Gena Turgel
Gena Turgel MBE (* 1. Februar 1923 als Gena Goldfinger in Krakau; † 7. Juni 2018[1]) war eine polnisch-britische Autorin und Holocaustüberlebende.
Leben
Gena Goldfinger wuchs als jüngstes von neun Kindern[2] in einer wohlhabenden Familie im Zentrum Krakaus auf. Ihr Vater Samuel starb, als sie sieben Jahre alt war. Ihre Mutter Estera engagierte sich in der Women’s Society, der Vorläuferorganisation der Women’s International Zionist Organisation (WIZO). Gena selbst war Mitglied der zionistischen Jugendorganisation HaNoar HaTzioni.[3] Durch den Besuch einer protestantischen Schule ab dem Alter von 14 Jahren erwarb sie Deutschkenntnisse.[4]

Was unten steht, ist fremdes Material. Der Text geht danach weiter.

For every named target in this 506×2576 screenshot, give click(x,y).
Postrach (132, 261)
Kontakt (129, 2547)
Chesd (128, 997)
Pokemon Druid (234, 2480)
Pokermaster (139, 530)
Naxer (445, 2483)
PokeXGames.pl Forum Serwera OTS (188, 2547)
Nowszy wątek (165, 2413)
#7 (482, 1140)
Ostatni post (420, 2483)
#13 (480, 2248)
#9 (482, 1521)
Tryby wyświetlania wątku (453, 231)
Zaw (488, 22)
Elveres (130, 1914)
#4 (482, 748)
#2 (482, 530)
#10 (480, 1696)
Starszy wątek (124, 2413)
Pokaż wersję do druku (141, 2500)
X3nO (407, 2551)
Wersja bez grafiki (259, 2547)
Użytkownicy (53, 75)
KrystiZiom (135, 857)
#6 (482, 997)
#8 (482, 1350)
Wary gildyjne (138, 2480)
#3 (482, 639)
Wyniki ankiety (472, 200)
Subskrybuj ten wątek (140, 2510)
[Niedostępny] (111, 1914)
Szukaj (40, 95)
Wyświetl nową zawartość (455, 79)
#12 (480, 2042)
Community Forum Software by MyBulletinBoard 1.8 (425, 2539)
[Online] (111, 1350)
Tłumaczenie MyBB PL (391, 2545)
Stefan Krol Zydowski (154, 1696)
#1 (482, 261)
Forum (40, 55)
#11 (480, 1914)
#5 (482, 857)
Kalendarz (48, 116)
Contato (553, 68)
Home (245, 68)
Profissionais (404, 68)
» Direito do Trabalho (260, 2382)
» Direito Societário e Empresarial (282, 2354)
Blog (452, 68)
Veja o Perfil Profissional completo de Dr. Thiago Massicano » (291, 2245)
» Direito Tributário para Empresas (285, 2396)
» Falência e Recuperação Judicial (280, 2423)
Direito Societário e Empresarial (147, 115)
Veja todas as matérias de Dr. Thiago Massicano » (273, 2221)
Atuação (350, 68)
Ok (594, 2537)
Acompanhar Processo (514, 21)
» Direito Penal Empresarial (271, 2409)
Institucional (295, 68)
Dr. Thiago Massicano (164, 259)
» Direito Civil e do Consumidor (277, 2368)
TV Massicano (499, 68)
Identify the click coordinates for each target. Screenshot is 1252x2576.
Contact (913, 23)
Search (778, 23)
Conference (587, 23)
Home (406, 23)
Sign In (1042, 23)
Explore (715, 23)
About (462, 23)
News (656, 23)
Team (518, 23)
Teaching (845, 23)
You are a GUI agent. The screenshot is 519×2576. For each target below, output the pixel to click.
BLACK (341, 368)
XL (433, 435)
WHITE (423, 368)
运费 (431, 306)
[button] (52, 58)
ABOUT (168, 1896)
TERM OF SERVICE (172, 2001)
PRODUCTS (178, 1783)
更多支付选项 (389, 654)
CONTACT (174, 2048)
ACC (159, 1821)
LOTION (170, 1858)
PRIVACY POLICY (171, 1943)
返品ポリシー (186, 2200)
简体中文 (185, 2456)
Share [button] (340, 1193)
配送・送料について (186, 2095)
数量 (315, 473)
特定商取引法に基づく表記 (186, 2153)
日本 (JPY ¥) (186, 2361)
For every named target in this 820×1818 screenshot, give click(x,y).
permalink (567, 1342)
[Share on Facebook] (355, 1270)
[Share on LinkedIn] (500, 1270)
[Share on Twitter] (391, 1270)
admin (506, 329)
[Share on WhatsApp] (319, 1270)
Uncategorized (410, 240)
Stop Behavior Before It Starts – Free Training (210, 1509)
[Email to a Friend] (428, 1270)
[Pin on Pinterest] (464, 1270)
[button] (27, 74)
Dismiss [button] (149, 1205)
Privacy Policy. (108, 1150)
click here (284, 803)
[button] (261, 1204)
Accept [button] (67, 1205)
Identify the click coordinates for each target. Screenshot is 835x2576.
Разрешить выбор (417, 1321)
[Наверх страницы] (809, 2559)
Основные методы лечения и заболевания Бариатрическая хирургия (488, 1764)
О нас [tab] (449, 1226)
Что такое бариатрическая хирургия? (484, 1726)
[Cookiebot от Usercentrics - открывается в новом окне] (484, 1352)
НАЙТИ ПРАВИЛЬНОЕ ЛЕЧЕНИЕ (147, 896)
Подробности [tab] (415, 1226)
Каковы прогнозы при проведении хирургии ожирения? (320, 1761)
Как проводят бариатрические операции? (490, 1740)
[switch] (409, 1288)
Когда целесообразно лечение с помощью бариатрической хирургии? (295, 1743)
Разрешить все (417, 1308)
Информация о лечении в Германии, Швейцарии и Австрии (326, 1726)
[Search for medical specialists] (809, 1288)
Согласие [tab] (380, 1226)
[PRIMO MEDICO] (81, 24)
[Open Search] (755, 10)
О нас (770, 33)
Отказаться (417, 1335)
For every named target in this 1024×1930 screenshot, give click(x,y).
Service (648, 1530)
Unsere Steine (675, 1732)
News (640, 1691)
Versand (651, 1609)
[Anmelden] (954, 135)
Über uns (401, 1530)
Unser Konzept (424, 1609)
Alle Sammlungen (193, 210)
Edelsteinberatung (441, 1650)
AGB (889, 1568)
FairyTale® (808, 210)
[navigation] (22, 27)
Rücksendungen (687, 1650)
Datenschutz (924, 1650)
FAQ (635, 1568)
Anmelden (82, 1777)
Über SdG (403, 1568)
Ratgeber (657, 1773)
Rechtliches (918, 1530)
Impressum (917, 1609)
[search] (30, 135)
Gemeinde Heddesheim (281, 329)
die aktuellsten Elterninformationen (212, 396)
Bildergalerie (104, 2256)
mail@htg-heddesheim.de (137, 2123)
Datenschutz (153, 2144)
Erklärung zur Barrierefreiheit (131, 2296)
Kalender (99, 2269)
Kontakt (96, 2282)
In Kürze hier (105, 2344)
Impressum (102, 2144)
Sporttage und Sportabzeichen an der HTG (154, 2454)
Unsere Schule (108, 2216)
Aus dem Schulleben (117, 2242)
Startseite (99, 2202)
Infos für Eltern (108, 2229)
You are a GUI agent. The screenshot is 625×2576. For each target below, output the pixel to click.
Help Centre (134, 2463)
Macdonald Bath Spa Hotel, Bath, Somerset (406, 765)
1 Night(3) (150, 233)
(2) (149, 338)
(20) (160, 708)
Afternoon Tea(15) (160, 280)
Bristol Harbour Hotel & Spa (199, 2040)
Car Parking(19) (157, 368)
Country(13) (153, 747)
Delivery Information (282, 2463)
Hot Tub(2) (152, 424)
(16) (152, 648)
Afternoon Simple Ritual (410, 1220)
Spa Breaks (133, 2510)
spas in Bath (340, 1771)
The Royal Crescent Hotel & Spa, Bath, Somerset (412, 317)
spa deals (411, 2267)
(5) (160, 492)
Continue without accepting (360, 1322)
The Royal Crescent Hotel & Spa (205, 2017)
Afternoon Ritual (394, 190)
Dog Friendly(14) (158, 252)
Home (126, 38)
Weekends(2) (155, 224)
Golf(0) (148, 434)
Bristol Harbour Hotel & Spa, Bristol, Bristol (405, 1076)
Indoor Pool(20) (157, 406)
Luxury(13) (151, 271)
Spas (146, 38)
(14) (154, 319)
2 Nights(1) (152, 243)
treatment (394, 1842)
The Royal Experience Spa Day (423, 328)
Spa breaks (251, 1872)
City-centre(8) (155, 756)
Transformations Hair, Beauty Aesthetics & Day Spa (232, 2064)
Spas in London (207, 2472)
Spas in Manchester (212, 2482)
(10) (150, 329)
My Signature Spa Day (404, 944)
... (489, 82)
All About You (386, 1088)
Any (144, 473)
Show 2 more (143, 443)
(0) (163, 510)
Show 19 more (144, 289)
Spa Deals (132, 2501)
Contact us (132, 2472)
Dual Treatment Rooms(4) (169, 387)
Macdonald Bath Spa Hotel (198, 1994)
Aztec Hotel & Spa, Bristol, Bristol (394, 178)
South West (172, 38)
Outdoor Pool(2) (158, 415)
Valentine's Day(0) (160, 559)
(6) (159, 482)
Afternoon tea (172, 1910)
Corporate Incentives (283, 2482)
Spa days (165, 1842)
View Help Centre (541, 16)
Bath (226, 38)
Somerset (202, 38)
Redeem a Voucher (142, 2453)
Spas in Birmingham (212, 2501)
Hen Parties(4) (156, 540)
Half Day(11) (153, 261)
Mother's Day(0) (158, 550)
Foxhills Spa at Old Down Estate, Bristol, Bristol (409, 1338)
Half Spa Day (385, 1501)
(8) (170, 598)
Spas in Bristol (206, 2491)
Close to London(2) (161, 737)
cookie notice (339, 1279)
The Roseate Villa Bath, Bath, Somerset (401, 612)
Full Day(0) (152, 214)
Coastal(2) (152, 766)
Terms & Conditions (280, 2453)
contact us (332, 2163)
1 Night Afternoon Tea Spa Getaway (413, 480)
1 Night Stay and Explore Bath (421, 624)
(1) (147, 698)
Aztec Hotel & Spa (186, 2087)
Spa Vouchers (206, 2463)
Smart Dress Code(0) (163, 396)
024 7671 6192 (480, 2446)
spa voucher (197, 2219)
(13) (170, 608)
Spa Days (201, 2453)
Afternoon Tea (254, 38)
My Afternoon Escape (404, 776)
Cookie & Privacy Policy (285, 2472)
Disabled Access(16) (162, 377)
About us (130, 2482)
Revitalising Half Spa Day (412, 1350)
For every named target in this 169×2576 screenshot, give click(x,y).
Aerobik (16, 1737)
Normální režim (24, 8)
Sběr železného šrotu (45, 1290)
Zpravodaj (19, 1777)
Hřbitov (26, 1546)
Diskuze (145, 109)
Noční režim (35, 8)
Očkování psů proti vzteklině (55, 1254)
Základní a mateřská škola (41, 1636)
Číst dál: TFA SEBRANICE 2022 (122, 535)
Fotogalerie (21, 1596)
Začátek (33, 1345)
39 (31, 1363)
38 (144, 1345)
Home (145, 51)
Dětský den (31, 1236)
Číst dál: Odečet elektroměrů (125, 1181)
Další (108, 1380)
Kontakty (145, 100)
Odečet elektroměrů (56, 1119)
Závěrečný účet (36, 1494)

Sie war 16 Jahre alt, als die deutsche Wehrmacht am 1. September 1939 mit dem Überfall auf Polen den Zweiten Weltkrieg entfesselte. Mit ihrer Familie kam sie ins Krakauer Ghetto. Einer ihrer Brüder wurde im Ghetto von einem SS-Mann erschossen, ein weiterer Bruder floh und gilt seitdem als verschollen. Eine Schwester und ihr Ehemann wurden bei dem Versuch erschossen, Lebensmittel in das KZ Plaszow zu schmuggeln, wohin Gena Goldfinger später selbst deportiert wurde.[1]
Im Winter 1944 musste Gena Goldfinger mit ihrer Mutter von dort aus ins KZ Auschwitz-Birkenau marschieren; sie mussten eine weitere Schwester zurücklassen, die sie nicht mehr wiedersahen.[5] Im Januar 1945 folgte ein Todesmarsch ins KZ Buchenwald, bis sie per Viehwaggon nach Bergen-Belsen transportiert wurde. Dort war Gena Goldfinger im Krankenrevier tätig, wo sie unter anderem die 15-jährige todkranke Anne Frank pflegte.[1]
An der Befreiung von Bergen-Belsen im April 1945 war der britische Soldat Norman Turgel beteiligt, den sie ein halbes Jahr später in Lübeck heiratete. Mit ihrem ebenfalls jüdischgläubigen Ehemann ging sie nach England und ließ sich in Hendon im Nordwesten Londons nieder. Die britische Presse taufte sie daraufhin die „Braut von Belsen“.[6] Ihr Hochzeitskleid, genäht aus einem Fallschirm der britischen Armee, ist im Londoner Imperial War Museum ausgestellt.[7] Das Paar hatte drei Kinder. Nach dem Tod ihres Mannes lebte sie bis zu ihrem Tod in Stanmore, einem Stadtteil von London Borough of Harrow.[3]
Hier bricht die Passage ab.